Sunday, February 5, 2023



Fr Tom Iwanowski, the writer of Looking to Sunday, has co-authored a new book of reflections for the coming season of Lent. It is titled, OPEN OUR HEARTS. It has been published by RENEW INTERNATIONAL, for more information or to order a book, please go to


The United States Constitution guarantees freedom of religion. That freedom is enshrined in the First Amendment that reads, “Congress shall make no law respecting an establishment of religion, or prohibiting the free exercise thereof.”


Today, the scope of religious freedom enshrined in the Constitution is questioned by some people. For them, freedom of religion means that believers are free to practice their faith in their houses of worship, but they are not free to bring their religious beliefs into public life.


Rather than freedom of religion, these people advocate for freedom FROM religion. They believe that the concept of separation of church and state means that religious ideas and beliefs must not be allowed to influence society.


Those who hold this understanding are not comfortable with invocations at public events, with religious displays in town squares, with affirmations of belief in God, or with government leaders basing their decisions on Biblical principles, religious teachings, or moral codes. Some even seek to prohibit religious organizations from performing works of charity if those organizations hold beliefs that do not conform to the opinions and ideas of today’s “woke” society.


This hostile, secular attitude has made many Christians hesitant to speak about their faith in Jesus Christ, to oppose behaviors and policies that contradict the Gospel, or to defend the Church against unwarranted attacks in the media.


But our Christian faith is not to be a private affair practiced within the walls of a church with no effect beyond our homes and families.


God has blessed us with faith in Christ not only for our own sake but for the sake of the world. Jesus certainly makes that very clear in this Sunday’s Gospel (Matthew 5:13-16).


There Jesus tells us, "You are the salt of the earth… You are the light of the world.”


Just as salt preserves and flavors, so Christians are to preserve and defend all that is good and righteous in society and to flavor it with acts of kindness, mercy, and forgiveness.


Just as light dispels the darkness, so Christians are to light up society by sharing the message of the Gospel and by living as followers of Jesus Christ who love God and neighbor.


Such love of neighbor is described in this Sunday’s First Reading (Isaiah 58:7-10). “Share your bread with the hungry, shelter the oppressed and the homeless; clothe the naked when you see them, and do not turn your back on your own. Then your light shall break forth like the dawn.”

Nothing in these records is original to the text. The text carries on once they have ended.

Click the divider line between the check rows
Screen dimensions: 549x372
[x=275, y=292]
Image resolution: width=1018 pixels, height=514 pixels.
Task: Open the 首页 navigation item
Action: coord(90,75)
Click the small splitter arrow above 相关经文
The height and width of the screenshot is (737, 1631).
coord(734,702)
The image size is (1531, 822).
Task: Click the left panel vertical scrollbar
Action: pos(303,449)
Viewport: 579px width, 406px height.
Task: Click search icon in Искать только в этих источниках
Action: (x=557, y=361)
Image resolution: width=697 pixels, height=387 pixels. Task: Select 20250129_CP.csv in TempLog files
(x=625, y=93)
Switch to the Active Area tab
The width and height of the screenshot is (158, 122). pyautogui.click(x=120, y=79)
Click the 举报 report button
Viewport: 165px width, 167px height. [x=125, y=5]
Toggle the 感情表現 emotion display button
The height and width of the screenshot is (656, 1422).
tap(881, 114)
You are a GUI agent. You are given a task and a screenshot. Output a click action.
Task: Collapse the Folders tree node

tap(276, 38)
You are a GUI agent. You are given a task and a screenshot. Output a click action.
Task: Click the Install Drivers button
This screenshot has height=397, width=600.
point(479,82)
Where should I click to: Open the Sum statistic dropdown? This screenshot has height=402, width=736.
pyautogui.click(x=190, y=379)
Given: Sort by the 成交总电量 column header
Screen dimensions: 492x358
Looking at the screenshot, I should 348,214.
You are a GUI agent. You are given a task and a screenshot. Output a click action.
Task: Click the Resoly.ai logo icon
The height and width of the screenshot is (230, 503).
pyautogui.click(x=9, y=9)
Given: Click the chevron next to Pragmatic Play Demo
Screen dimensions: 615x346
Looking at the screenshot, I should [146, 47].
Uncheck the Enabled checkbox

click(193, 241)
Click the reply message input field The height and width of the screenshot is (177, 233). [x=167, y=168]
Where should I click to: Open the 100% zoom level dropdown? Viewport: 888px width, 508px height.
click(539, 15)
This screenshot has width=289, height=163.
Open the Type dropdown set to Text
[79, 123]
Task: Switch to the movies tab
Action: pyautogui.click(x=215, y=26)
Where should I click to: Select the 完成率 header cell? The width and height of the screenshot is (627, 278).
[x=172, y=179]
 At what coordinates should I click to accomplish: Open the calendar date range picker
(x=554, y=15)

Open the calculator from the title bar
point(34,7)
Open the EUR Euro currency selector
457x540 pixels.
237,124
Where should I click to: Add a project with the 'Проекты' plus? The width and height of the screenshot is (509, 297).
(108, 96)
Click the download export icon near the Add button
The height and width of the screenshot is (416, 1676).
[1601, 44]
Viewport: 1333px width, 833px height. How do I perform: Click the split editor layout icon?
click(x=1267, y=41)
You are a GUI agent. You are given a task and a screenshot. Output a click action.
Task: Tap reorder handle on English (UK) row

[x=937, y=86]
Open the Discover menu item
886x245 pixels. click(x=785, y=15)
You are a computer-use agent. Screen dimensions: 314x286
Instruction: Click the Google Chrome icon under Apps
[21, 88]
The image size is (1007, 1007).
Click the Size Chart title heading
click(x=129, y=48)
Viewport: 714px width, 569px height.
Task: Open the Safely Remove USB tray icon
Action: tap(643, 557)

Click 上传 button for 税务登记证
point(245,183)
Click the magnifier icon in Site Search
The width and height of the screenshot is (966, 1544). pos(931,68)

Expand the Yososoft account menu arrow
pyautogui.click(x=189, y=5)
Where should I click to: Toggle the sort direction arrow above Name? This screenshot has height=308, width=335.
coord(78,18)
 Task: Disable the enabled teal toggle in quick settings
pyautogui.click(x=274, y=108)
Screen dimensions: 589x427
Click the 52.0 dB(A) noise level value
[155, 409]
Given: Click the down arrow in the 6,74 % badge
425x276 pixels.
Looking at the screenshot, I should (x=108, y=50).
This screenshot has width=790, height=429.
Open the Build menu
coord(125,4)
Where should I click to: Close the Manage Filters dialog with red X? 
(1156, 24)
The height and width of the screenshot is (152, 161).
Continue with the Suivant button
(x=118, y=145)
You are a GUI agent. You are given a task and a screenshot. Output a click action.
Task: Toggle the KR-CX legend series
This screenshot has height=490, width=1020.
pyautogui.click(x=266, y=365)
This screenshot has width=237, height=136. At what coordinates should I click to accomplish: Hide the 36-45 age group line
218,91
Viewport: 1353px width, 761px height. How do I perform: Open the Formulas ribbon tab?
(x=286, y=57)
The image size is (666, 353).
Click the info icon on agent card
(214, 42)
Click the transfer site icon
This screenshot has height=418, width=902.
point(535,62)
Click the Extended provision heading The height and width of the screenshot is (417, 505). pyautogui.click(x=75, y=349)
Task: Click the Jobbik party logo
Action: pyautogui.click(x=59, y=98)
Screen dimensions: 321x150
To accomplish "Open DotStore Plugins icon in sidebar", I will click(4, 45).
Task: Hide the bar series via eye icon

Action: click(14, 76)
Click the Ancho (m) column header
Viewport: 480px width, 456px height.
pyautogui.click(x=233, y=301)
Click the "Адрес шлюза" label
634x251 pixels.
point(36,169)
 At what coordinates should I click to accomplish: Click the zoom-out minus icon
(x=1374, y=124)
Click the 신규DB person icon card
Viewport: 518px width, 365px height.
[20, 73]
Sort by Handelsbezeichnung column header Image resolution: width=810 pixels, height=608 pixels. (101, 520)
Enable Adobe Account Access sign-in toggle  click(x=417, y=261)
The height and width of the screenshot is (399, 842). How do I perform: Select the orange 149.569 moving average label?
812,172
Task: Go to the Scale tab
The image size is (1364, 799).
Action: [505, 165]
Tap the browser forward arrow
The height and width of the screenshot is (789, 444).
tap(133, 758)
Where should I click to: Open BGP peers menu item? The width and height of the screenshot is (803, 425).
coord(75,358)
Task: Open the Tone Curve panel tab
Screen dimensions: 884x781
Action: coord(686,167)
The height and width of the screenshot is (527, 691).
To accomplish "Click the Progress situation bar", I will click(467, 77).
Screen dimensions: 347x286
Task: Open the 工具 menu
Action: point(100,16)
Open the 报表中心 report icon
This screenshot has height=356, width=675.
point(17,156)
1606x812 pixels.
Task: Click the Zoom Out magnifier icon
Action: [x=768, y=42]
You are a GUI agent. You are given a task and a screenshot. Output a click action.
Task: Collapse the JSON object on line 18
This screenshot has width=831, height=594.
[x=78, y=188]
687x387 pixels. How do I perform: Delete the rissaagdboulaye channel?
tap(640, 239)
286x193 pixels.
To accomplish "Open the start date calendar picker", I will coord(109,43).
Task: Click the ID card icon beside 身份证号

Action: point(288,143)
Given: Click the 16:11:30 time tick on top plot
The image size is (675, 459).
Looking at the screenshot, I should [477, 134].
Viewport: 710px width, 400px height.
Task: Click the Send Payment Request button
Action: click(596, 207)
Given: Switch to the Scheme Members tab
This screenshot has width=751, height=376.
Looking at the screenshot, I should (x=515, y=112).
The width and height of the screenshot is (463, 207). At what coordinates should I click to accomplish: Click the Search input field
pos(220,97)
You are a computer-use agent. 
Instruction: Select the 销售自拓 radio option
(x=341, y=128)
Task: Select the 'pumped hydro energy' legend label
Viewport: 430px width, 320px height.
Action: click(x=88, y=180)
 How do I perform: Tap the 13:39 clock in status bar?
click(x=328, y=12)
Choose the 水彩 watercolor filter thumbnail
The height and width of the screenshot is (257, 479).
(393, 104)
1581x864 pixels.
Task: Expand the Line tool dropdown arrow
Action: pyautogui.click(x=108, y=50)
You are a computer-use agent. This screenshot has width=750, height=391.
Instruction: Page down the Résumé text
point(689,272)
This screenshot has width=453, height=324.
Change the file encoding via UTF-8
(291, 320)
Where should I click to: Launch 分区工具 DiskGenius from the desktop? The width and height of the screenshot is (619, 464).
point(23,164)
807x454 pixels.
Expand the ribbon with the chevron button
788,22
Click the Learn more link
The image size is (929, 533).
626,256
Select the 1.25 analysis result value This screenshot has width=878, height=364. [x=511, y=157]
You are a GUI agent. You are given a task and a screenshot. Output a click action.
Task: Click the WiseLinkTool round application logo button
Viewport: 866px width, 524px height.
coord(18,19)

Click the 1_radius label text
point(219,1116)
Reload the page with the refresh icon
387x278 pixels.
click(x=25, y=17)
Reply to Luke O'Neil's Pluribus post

Christians are to be salt and light not to draw attention to themselves, but rather, as Jesus tells us, so that people “may see your good deeds and glorify your heavenly Father."


However, to keep from losing our “Christian flavor” in a world filled with self-centered blandness and to keep our light visible in a society seeking to “put it under a bushel basket”, we need more than ever, to stay connected with Jesus Christ and his Church through daily prayer and Sunday Mass.


It takes effort and courage to be what we became at baptism, "… the salt of the earth…the light of the world.”